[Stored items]
☆ ☆ ☆ ☆ ☆ ☆ ☆

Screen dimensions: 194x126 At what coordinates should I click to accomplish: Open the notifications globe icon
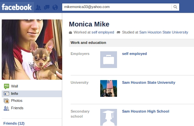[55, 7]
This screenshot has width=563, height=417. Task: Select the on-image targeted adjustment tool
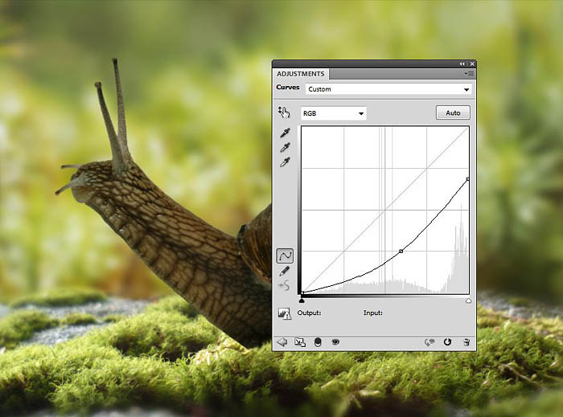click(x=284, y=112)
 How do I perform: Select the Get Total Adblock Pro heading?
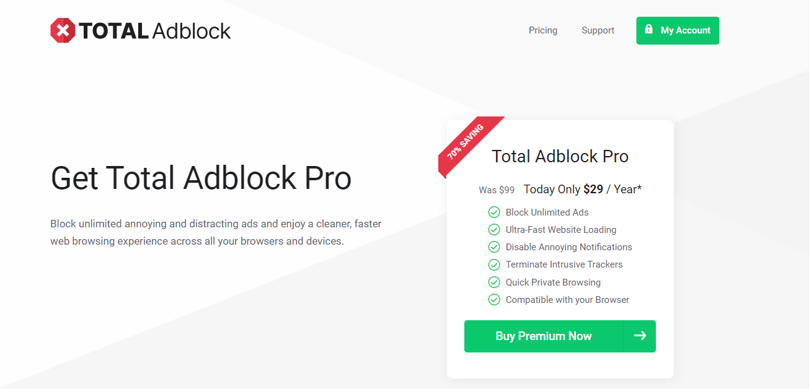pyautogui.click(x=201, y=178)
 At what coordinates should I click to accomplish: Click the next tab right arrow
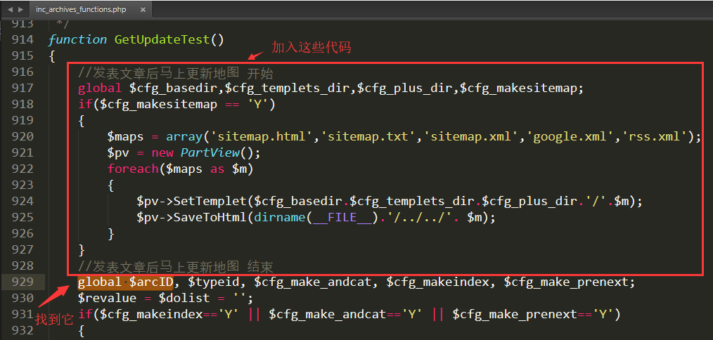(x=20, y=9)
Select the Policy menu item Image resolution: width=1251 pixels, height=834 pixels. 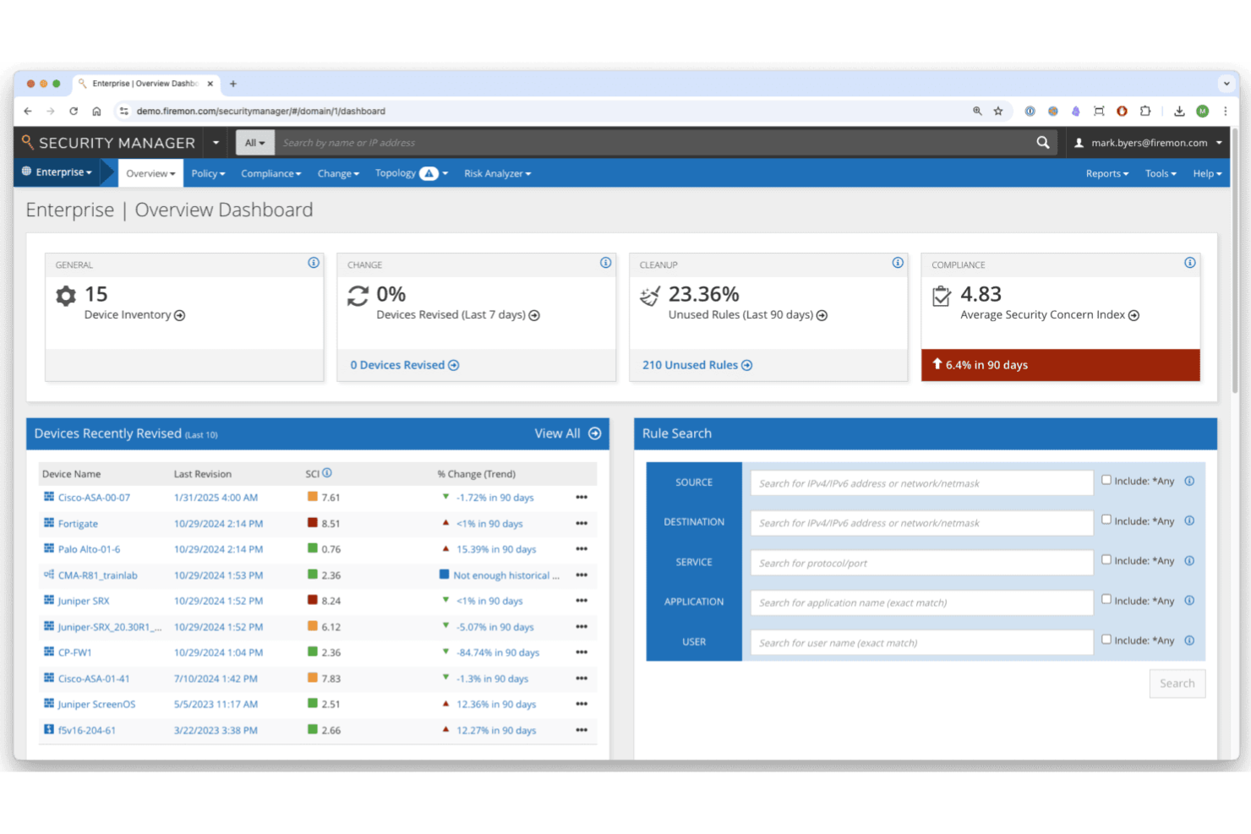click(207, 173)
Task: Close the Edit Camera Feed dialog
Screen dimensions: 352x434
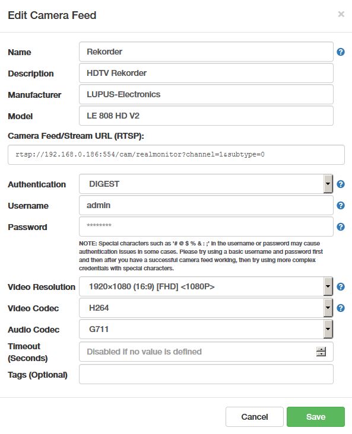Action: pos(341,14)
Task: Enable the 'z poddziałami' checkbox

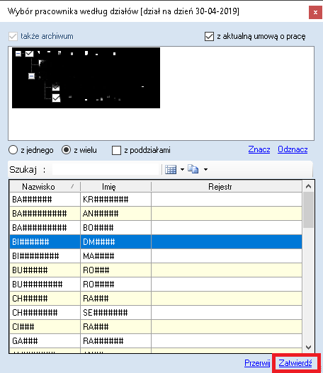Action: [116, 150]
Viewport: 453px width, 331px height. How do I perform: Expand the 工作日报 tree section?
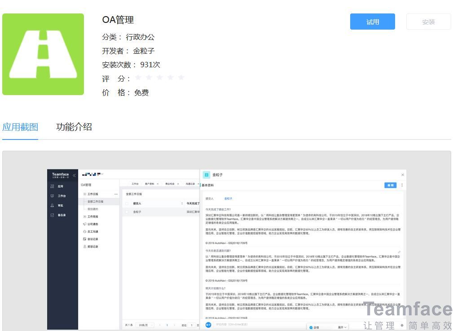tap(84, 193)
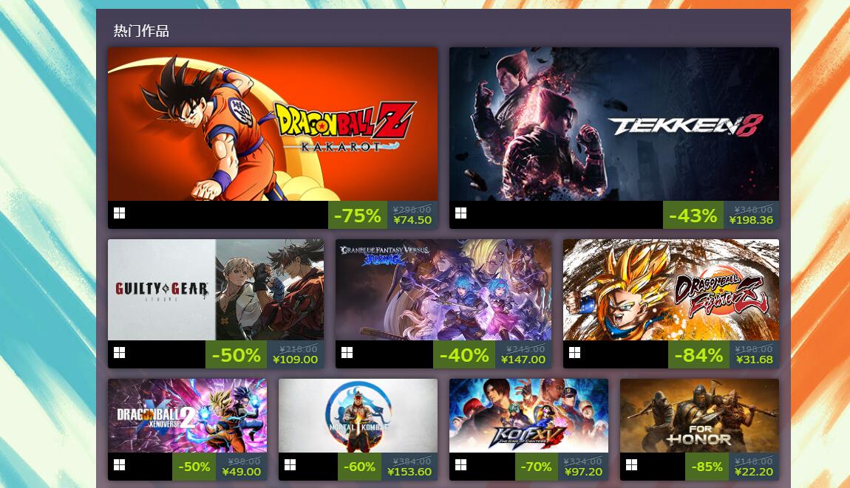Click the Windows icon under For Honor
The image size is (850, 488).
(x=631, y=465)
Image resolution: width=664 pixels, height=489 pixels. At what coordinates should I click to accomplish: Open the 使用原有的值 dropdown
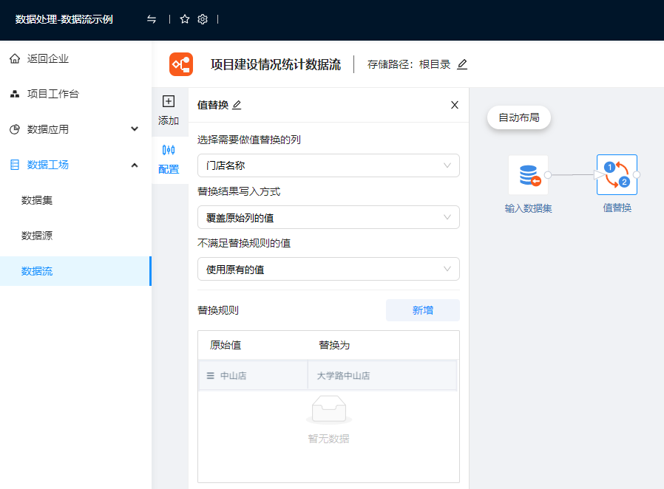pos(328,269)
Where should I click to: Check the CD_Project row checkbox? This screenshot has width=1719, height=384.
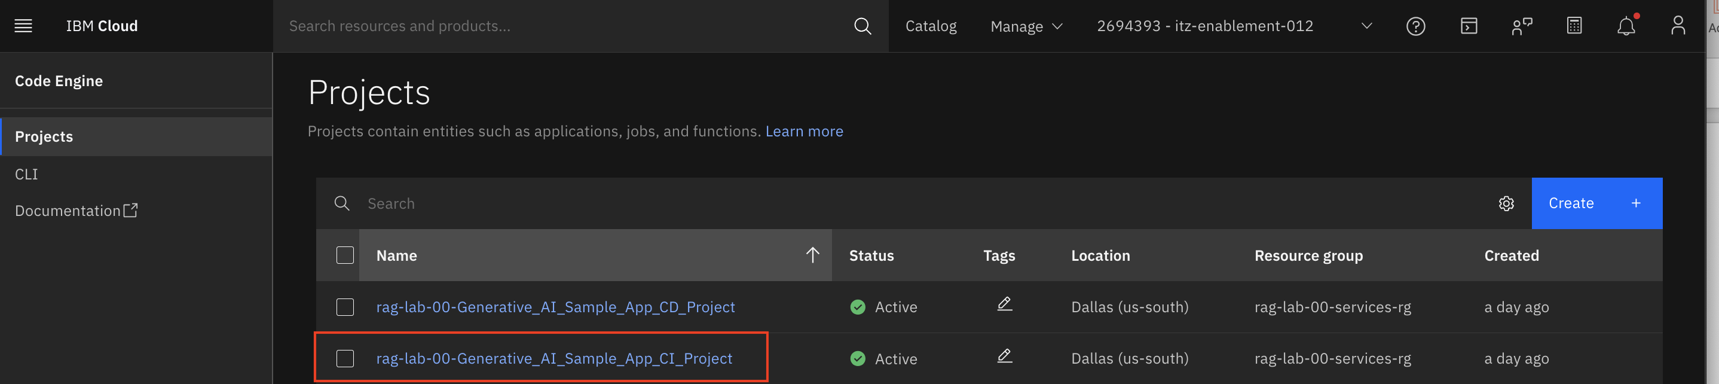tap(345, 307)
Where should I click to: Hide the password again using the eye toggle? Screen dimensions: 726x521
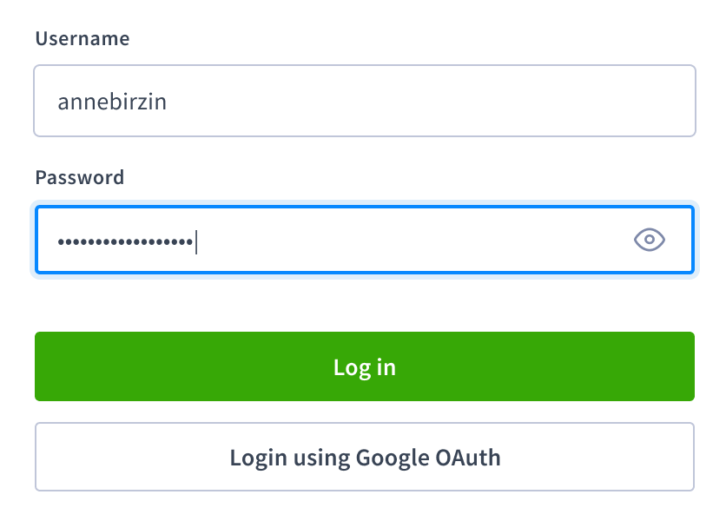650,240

☆ ☆ ☆ ☆ ☆ ☆ ☆

» **WHAT YOU HAVE TO DO**
The copy you give must run from the line containing "Where should I click to: Hide" through the last line of the records, exactly, with the pictures left out.

» **ANSWER BOX**
Where should I click to: Hide the password again using the eye toggle? Screen dimensions: 726x521
650,240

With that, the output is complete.